Initially, the self-driving vans will have a safety driver behind the wheel. The company says it plans to remove its safety drivers from behind the wheel and put them in the passenger seat instead to educate riders about the experience and the vehicle. Eventually, Drive.ai will remove the employee completely.
The pilot program is a milestone for a company that’s just three years old. It’s also a notable milepost on the industry-wide path towards deploying commercial self-driving car services as well as Drive.ai’s approach to the self-driving vehicle challenge.
Drive.ai was founded in 2015 by former graduate students working in Stanford University’s Artificial Intelligence Lab run by Andrew Ng, a renowned artificial intelligence expert who is the former chief scientist at Chinese tech giant Baidu, and he helped build the Google Brain project with Jeff Dean. Ng is chairman of Drive.ai’s board.
The company came out of stealth mode—a temporary quiet period to avoid alerting competitors—in August 2016 with some details about what it was building.
Since then, the company has provided periodic updates, new board members, a partnership with ride-hailing service Lyft, and its first public video of self-driving technology. But this is by far its biggest announcement to date, and one that illustrates the company’s progress developing and deploying its technology in the real world.

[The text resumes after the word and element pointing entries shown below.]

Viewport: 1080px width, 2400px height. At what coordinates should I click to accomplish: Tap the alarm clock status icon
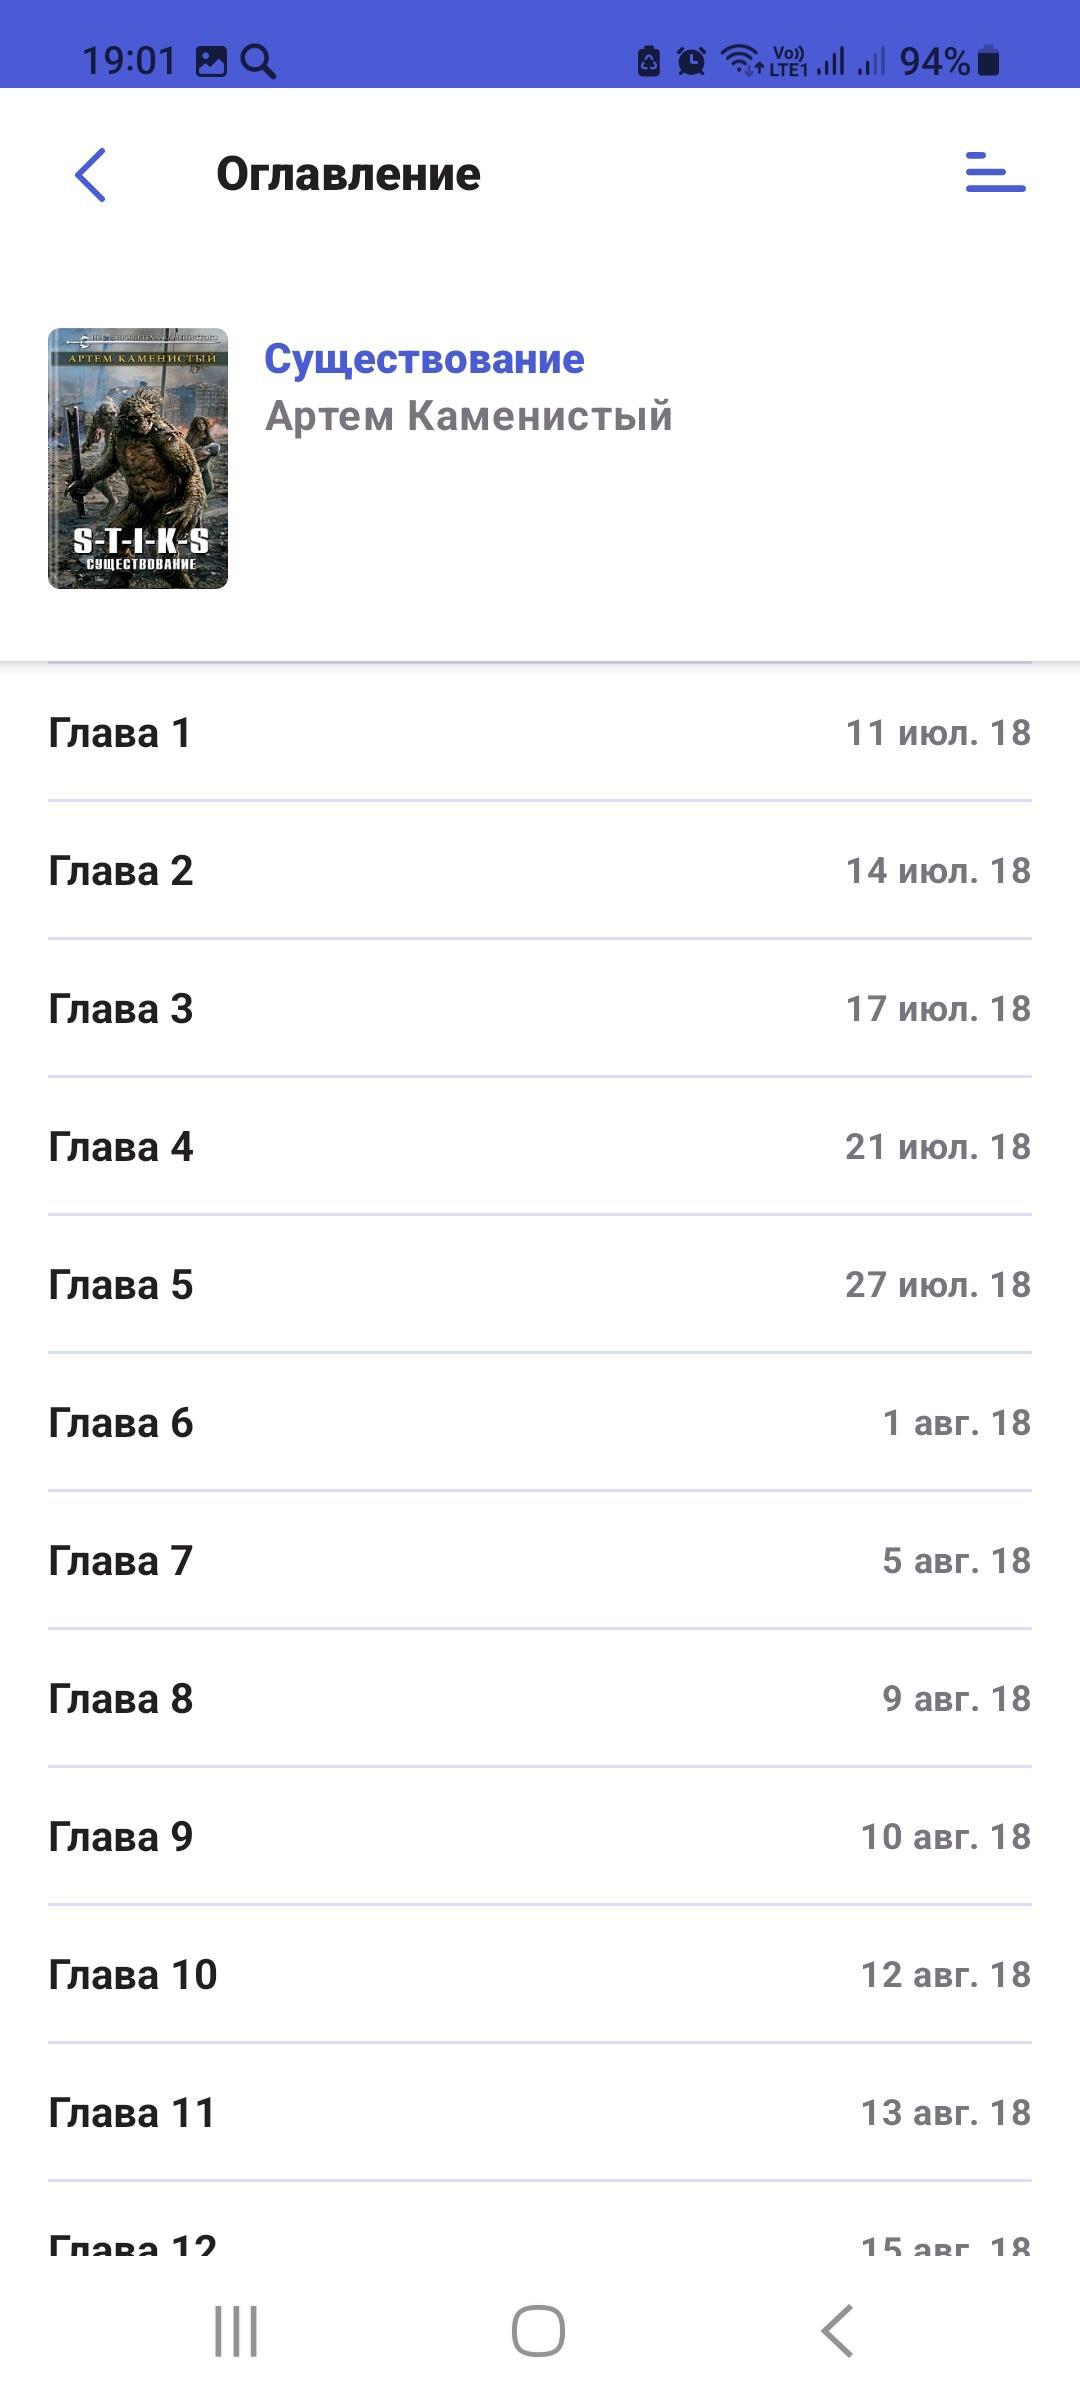[x=691, y=62]
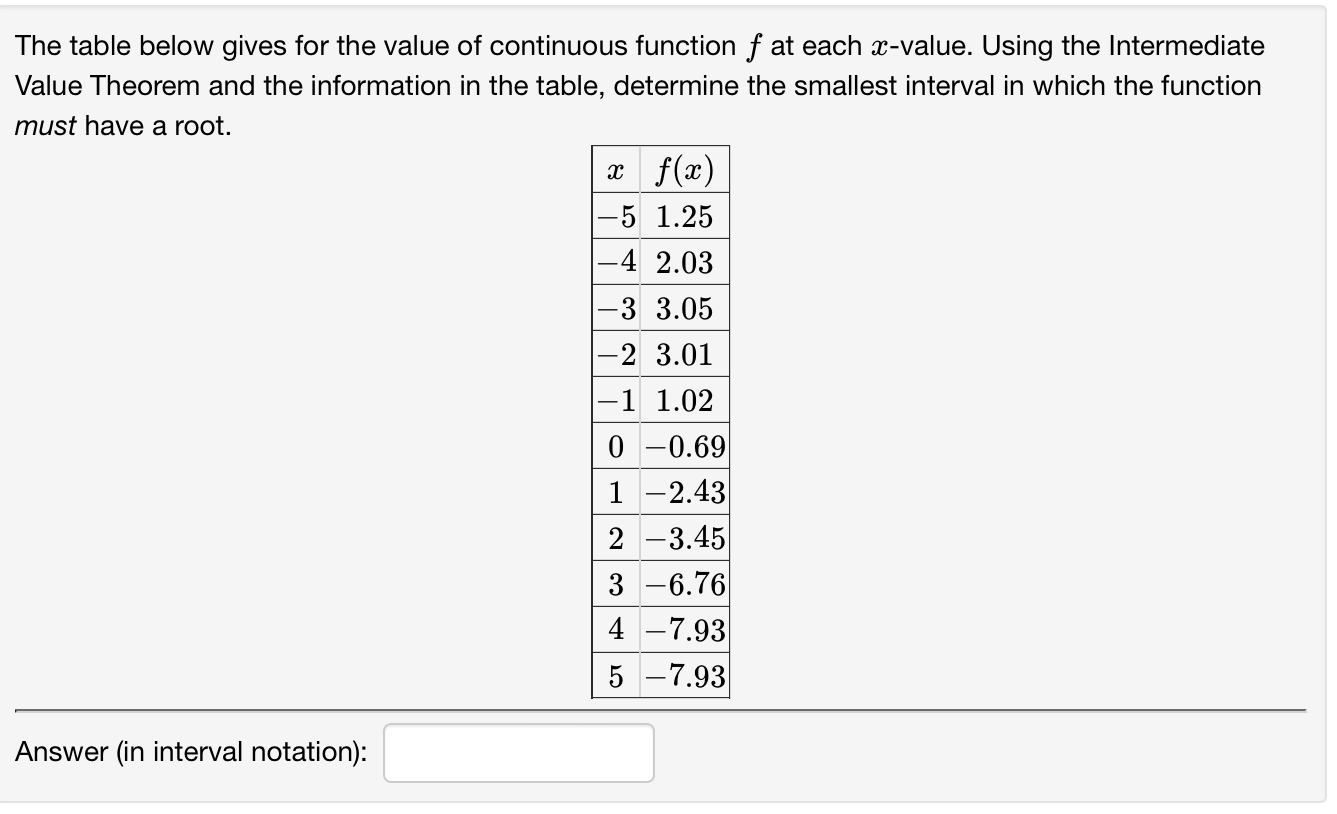Select the value -3.45 in the table
The height and width of the screenshot is (814, 1337).
685,538
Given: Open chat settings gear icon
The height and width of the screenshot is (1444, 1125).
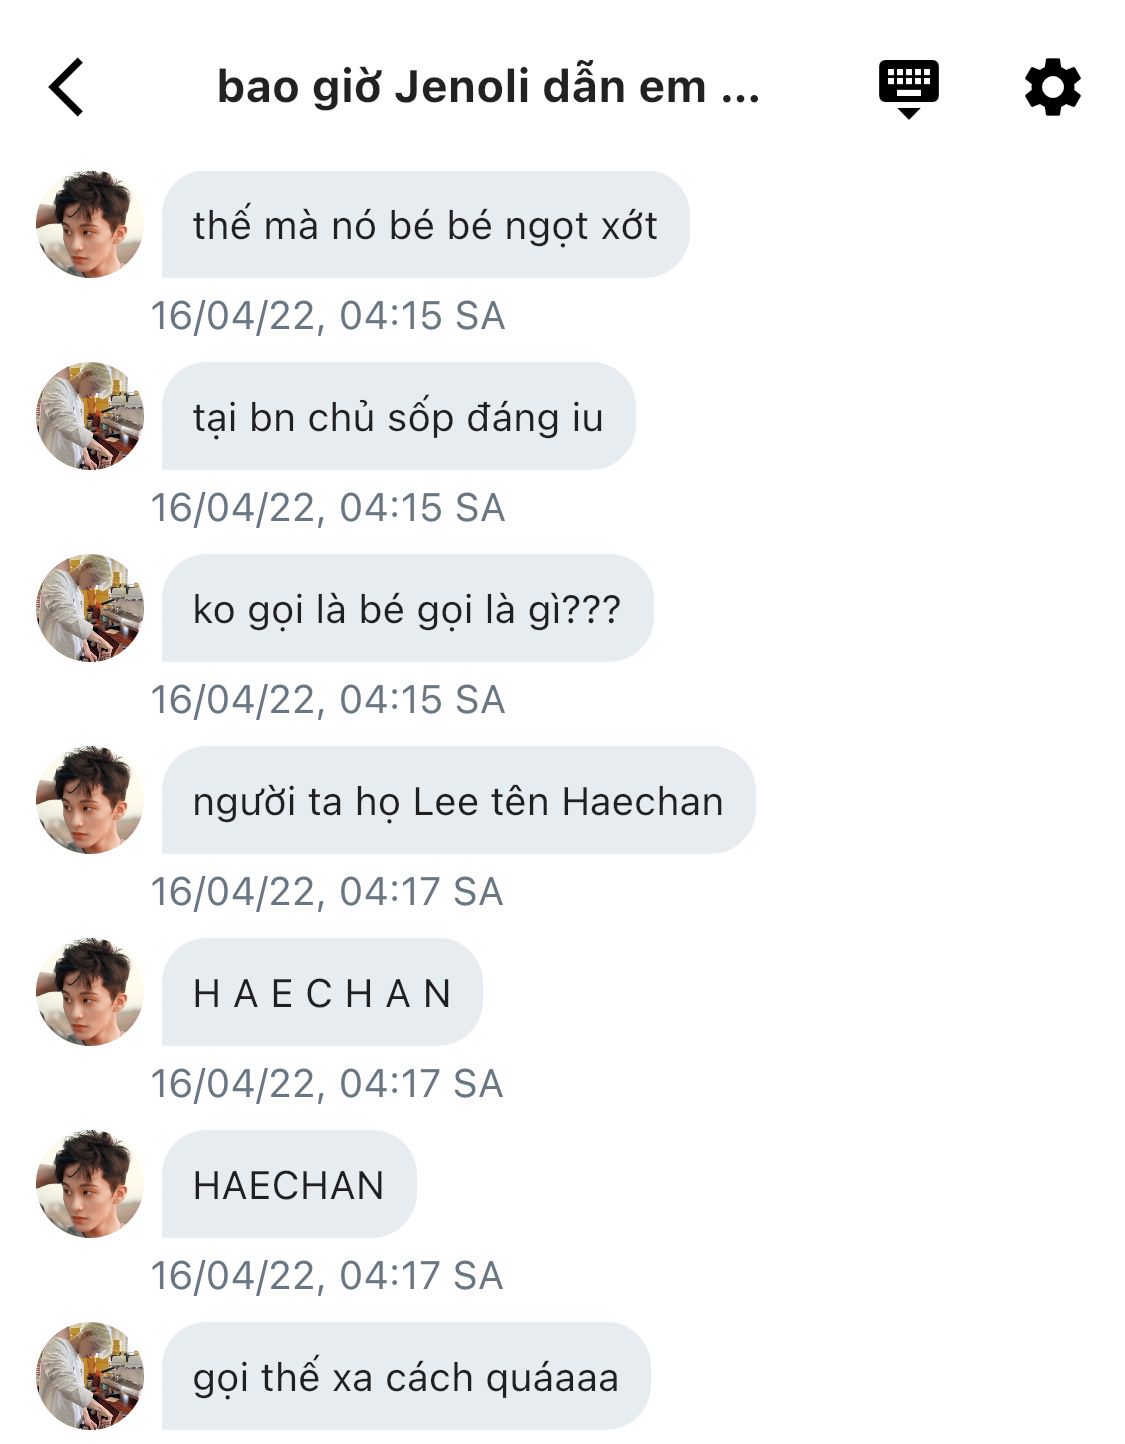Looking at the screenshot, I should (x=1053, y=87).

Drive.ai stands out in a sea of autonomous vehicle startups for its application of deep neural networks in self-driving cars. Deep neural networks are a sophisticated form of artificial intelligence algorithms that allow a computer to learn by using a series of connected networks to identify patterns in data. Most companies developing self-driving tech use deep neural networks to handle a specific problems. But they wall off the deep nets and use machine learning algorithms to tie into the broader system.
Drive.ai uses deep nets for the functionality of the self-driving car, including recognizing objects, motion planning, and making decisions based on what it sees.
Deep learning advocates argue that these algorithms are ideal because they work similarly to how the human learns. Other companies say deep nets aren’t ready for prime time and require more research and computing power before they can be used with any reliability in autonomous vehicles.